Discord/Slack webhook: POST to a webhook URL with an embedded message. Discord gets rich embeds (color-coded by severity, with timestamps and footers). Slack gets a simpler text format with emoji indicators. The webhook URL can be set via CLI flag or environment variable (POLARIS_DISCORD_WEBHOOK / POLARIS_SLACK_WEBHOOK).

SMTP email: For environments where webhook isn't available. Configurable host, port, TLS, and credentials. Less real-time than webhooks, but works everywhere.

The notification on each task includes: task name, model used, run number, and a preview of the result (truncated to 500 chars for webhooks, full text for email). Failures include the error message and retry count.

The Webhook Server

The webhook server is deliberately minimal. Raw asyncio TCP server, manual HTTP parsing, no framework dependencies. It supports three endpoints:

  • GET /health returns {"ok": true} (for monitoring)
  • GET /status returns the full task queue summary
  • POST /trigger/{path} triggers matching webhook tasks

The server binds to localhost by default (port 9876). For external access, you'd put it behind a reverse proxy. The lack of authentication is intentional for localhost use. If you expose it externally, your reverse proxy should handle auth.
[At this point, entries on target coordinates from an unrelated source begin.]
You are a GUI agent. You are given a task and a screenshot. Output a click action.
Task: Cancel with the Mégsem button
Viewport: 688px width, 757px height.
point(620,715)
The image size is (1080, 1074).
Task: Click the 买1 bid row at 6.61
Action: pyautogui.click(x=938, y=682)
Why not use FastAPI or Flask? Because adding a web framework as a daemon dependency felt wrong. The webhook server is maybe 100 lines of code. It doesn't need routing, middleware, serialization libraries, or any of the other things frameworks provide. It needs to accept a POST, match a path, and update a task status.

Integration with the Job Pipeline

The daemon was designed specifically to enable the job hunting pipeline (Phase 5 of the portfolio buildout). The pipeline runs as a cron task:

polaris daemon add "job-discovery" \
  --type cron \
  --cron "0 */6 * * *" \
  --model gemini \
  --prompt "Run the job discovery pipeline: scan Greenhouse/Ashby APIs for target companies, score roles, generate application materials for top matches, write digest to ~/polaris-jobs/"

Gemini handles the research-heavy scraping and scoring. For high-scoring roles that need cover letters, a follow-up task routes to Claude:

polaris daemon add "application-gen" \
  --type watch \
  --watch ~/polaris-jobs/pending/ \
  --model claude \
  --prompt "Generate tailored cover letter and resume for each role in ~/polaris-jobs/pending/"

The watch task triggers whenever the discovery task writes new pending roles. Two tasks, two models, fully automated.

What I'd Do Differently

The cron parser is brute-force. next_fire_time checks minute by minute for up to 48 hours. For expressions like 0 0 1 1 * (once a year), this fails because it only looks 48 hours ahead. A proper cron library (like croniter) would handle this correctly, but I wanted zero external dependencies for the scheduler core. The tradeoff is acceptable for the hourly/daily schedules I actually use.

Watch tasks should debounce. A git pull that touches 50 files triggers 50 mtime changes, but the watch task only needs to fire once. The current implementation fires once per tick (since it batches all changes), but if the heartbeat interval is very short (say 5 seconds), rapid file changes could trigger the task multiple times before the first execution finishes.

The webhook server should support task-specific payloads. Right now, a POST to /trigger/deploy-review triggers the task with its static prompt. It would be more useful if the POST body could inject context into the prompt (like the deployment diff URL). This is a simple change but I haven't needed it yet.